— START Given records —

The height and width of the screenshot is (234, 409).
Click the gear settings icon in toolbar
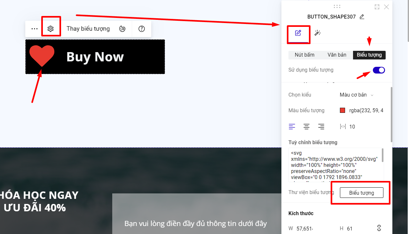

— END Given records —
— START Given records —

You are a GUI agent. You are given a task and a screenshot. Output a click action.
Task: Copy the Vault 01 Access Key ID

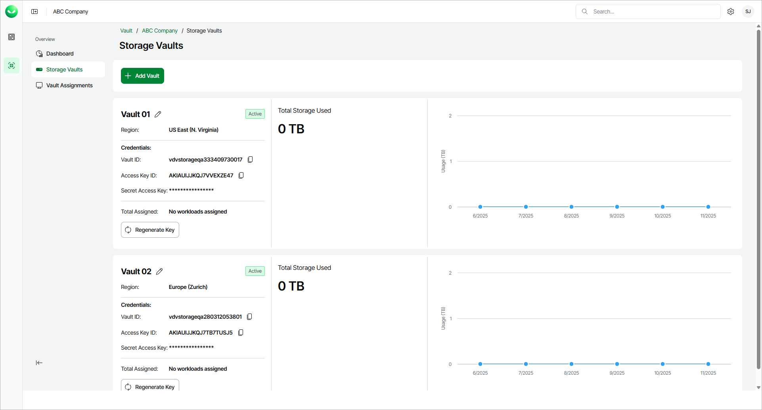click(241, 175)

— END Given records —
— START Given records —

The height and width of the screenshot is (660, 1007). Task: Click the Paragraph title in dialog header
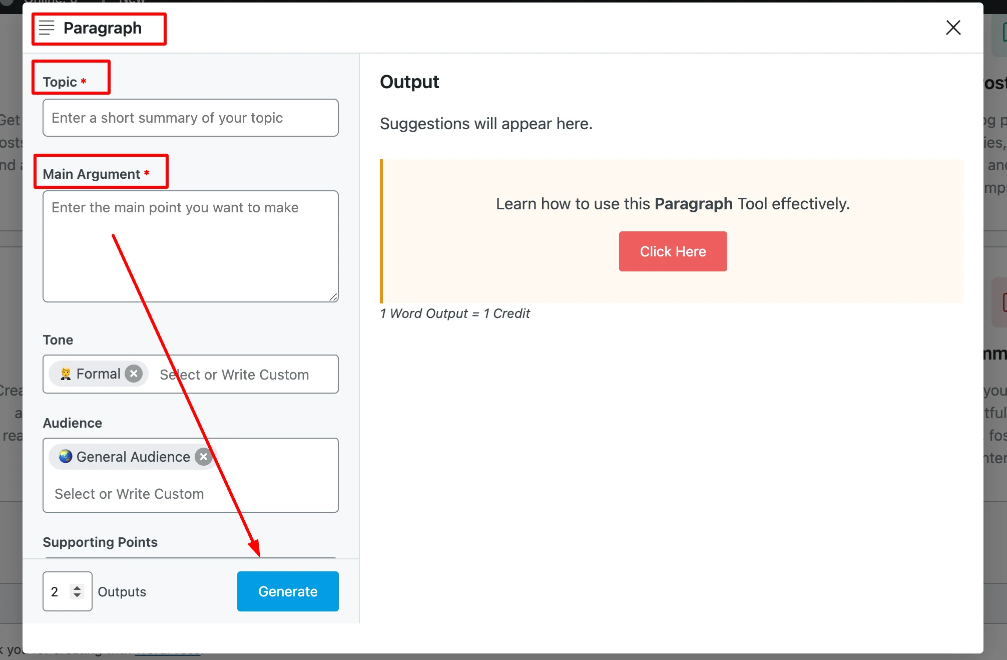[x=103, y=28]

— END Given records —

§ **Stated problem**: Recast the part that opens with the line containing "You are a GUI" and closes with the line containing "click(241, 175)" as a two-column CSV with the headers text and answer. Give one row pairing each text with its answer, put each field in quotes with line breaks turned into spaces, and leave the pictures out.

§ **Response to this exercise**:
text,answer
"You are a GUI agent. You are given a task and a screenshot. Output a click action. Task: Copy the Vault 01 Access Key ID","click(241, 175)"